1. Field of the Invention
The present invention relates to a valve timing control apparatus for an internal combustion engine, the valve timing control apparatus being capable of learning a hold control amount that is used for maintaining actual valve timing at a present state.
2. Description of Related Art
A variable valve timing control apparatus is known to change opening and closing timing (valve timing) of at least one of intake and exhaust valves of an internal combustion engine (engine) in accordance with the operational state of the engine. In general, in a hydraulic variable valve timing control apparatus that uses oil pressure as a drive source, a hydraulic control valve (OCV) is controlled based on a duty cycle such that pressure of oil supplied to a variable valve timing mechanism is adjusted. As a result, a rotational phase difference between a crankshaft and a camshaft of the engine is changed, and thereby valve timing is changed accordingly.
More specifically, the hydraulic control valve is controlled based on a control duty value that is computed based on a hold duty value (hold control amount) and a deviation between target valve timing and actual valve timing. The above target valve timing is typically computed based on an operational state of the engine. The hold duty value is defined as a duty value (duty cycle) measured when a speed of change of the valve timing is zero, and thereby a hold duty value indicates the duty value that is used for holding or maintaining present valve timing.
In general, the hold duty value changes with variations in the manufacturing tolerances or the aged deterioration of a variable valve timing mechanism or a hydraulic control valve, with an oil temperature, or with an engine rotation speed. When the hold duty value changes, it is impossible to accurately control the actual valve timing, and thereby the accuracy of the variable valve timing control may deteriorate. Thus, there is needed to learn the hold duty value in accordance with the state of the engine as required. For example. JP-A-H11-36905 describes a technique, in which a control duty value is learned as the hold duty value when the following conditions are satisfied. The deviation between the target valve timing and the actual valve timing is equal to or greater than a predetermined value, and both the target valve timing and the actual valve timing have not changed for a predetermined time period.

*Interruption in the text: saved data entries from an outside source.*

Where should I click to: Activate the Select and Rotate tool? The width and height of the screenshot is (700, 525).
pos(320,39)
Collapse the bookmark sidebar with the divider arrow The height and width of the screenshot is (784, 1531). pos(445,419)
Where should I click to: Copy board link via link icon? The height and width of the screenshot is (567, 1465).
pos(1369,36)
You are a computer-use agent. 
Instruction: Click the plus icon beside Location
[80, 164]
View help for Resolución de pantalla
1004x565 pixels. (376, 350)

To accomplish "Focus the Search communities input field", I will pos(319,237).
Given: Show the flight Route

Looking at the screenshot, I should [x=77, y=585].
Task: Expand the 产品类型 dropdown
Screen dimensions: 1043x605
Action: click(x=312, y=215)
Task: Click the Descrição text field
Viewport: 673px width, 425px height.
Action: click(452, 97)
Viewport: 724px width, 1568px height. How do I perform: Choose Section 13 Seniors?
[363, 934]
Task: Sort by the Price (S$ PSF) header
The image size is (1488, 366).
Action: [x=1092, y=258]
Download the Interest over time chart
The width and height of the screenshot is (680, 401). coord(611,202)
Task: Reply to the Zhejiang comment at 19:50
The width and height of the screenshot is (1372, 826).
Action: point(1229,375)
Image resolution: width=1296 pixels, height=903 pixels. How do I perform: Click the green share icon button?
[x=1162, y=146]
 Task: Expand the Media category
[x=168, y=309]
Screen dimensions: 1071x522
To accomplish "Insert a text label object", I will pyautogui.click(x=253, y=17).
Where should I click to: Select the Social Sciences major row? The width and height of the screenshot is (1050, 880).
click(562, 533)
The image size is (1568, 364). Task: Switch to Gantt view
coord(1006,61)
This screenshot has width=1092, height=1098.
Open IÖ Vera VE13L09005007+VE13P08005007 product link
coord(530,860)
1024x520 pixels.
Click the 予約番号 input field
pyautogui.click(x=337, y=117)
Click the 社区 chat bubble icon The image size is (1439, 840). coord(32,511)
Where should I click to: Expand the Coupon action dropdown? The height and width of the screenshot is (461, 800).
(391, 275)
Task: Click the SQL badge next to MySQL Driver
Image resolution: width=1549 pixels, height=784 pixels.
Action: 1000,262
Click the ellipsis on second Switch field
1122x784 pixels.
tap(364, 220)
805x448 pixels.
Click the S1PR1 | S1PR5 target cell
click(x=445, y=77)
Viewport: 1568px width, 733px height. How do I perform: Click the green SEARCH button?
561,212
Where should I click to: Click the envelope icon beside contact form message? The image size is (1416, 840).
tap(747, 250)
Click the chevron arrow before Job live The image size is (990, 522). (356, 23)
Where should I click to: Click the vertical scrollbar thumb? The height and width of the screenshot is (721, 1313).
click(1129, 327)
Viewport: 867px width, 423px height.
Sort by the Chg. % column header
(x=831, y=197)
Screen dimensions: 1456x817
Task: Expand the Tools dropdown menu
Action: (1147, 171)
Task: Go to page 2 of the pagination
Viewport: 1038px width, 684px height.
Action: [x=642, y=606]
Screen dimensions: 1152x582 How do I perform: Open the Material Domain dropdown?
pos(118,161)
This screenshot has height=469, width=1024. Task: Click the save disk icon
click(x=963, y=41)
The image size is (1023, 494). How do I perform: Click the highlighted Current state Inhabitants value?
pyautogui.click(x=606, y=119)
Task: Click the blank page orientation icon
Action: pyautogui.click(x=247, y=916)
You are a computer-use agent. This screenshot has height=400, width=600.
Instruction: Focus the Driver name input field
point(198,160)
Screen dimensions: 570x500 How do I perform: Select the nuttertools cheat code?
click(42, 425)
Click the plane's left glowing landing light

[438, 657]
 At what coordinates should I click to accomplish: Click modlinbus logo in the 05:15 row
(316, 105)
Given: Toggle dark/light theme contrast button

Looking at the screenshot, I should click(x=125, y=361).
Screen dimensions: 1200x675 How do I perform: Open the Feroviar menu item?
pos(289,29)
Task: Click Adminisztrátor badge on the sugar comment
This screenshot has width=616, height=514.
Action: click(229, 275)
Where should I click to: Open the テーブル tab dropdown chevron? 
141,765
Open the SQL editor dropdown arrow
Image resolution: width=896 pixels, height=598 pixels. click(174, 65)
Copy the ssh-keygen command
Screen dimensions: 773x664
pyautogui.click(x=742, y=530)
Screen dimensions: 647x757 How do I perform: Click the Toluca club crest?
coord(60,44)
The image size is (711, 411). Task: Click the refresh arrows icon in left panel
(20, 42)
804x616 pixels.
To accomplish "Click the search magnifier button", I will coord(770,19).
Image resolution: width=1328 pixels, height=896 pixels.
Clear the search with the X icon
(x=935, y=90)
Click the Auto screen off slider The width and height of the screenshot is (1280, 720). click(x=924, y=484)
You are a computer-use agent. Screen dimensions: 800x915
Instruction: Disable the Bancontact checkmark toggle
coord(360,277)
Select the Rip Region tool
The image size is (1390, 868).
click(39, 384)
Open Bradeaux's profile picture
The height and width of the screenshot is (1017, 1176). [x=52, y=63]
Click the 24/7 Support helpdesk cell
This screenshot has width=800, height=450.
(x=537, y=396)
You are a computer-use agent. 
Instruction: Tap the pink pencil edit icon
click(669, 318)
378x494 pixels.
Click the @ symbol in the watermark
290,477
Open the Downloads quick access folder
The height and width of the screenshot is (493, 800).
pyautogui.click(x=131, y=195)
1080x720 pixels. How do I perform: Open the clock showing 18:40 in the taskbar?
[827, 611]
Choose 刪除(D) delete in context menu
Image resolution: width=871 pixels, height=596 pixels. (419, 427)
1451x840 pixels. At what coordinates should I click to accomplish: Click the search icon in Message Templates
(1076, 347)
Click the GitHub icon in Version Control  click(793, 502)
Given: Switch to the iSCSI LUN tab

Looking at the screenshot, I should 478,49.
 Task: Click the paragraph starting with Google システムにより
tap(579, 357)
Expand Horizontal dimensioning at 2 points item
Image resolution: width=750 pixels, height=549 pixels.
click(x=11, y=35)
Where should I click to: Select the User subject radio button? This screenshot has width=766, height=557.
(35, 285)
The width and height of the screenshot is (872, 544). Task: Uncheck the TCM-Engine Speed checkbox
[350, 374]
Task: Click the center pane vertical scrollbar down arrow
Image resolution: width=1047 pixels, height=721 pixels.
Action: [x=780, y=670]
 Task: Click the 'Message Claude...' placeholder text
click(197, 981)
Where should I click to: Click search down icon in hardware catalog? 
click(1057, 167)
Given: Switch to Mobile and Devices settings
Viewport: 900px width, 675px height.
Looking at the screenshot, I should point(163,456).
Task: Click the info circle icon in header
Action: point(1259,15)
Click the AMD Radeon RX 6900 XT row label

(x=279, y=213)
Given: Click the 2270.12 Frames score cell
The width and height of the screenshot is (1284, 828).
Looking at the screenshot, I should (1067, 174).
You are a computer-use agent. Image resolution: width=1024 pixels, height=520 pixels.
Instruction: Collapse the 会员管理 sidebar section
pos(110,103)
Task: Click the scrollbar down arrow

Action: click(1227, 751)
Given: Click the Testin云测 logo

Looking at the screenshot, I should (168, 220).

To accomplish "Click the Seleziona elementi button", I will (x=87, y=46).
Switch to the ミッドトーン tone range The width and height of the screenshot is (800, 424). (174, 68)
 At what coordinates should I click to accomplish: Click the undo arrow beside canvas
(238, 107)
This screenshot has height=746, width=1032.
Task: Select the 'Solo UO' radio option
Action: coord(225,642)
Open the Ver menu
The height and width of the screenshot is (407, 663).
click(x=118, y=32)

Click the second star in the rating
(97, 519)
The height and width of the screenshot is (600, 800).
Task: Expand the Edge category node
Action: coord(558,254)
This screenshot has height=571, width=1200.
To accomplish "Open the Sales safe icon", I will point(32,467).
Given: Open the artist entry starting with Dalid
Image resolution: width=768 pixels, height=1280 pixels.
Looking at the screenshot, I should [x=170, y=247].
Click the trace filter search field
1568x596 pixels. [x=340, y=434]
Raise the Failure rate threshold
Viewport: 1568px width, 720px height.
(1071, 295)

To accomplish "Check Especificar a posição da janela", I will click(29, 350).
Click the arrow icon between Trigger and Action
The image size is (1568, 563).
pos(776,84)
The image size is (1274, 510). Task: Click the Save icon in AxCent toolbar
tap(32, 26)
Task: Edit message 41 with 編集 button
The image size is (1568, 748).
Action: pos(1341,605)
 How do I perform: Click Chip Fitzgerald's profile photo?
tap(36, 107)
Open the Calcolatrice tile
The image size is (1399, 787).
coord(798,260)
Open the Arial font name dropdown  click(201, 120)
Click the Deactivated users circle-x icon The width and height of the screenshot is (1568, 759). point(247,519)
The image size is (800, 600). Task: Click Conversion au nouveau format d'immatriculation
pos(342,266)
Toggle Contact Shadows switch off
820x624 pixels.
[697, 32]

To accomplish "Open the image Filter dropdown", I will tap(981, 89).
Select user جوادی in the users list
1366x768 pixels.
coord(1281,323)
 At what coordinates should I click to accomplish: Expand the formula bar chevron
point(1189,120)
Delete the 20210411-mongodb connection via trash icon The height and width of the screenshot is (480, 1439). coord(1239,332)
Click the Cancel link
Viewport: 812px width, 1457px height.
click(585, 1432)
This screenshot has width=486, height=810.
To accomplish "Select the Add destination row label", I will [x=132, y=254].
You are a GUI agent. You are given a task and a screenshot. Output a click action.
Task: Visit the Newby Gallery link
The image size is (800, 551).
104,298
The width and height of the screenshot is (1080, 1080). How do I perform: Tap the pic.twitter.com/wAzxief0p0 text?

Because a learning execution condition for executing the learning operation includes that both the target valve timing and the actual valve timing have not changed for the predetermined time period in JP-A-H11-36905 as above, it may require more time for the actual valve timing to become the target valve timing when a responsivity of the variable valve timing mechanism deteriorates for some reasons, for example. As a result, the satisfaction of the learning execution condition may be delayed, and thereby an unwanted deviation between the actual valve timing and the target valve timing may cause an insufficient torque generation disadvantageously during a period before the learning execution condition becomes satisfied. Furthermore, when the satisfaction of the learning execution condition is delayed, the frequency of satisfying the learning execution condition becomes reduced accordingly. As a result, the frequency of learning of the hold duty value may be reduced, and thereby the accuracy in the learning of the hold duty value may deteriorate disadvantageously.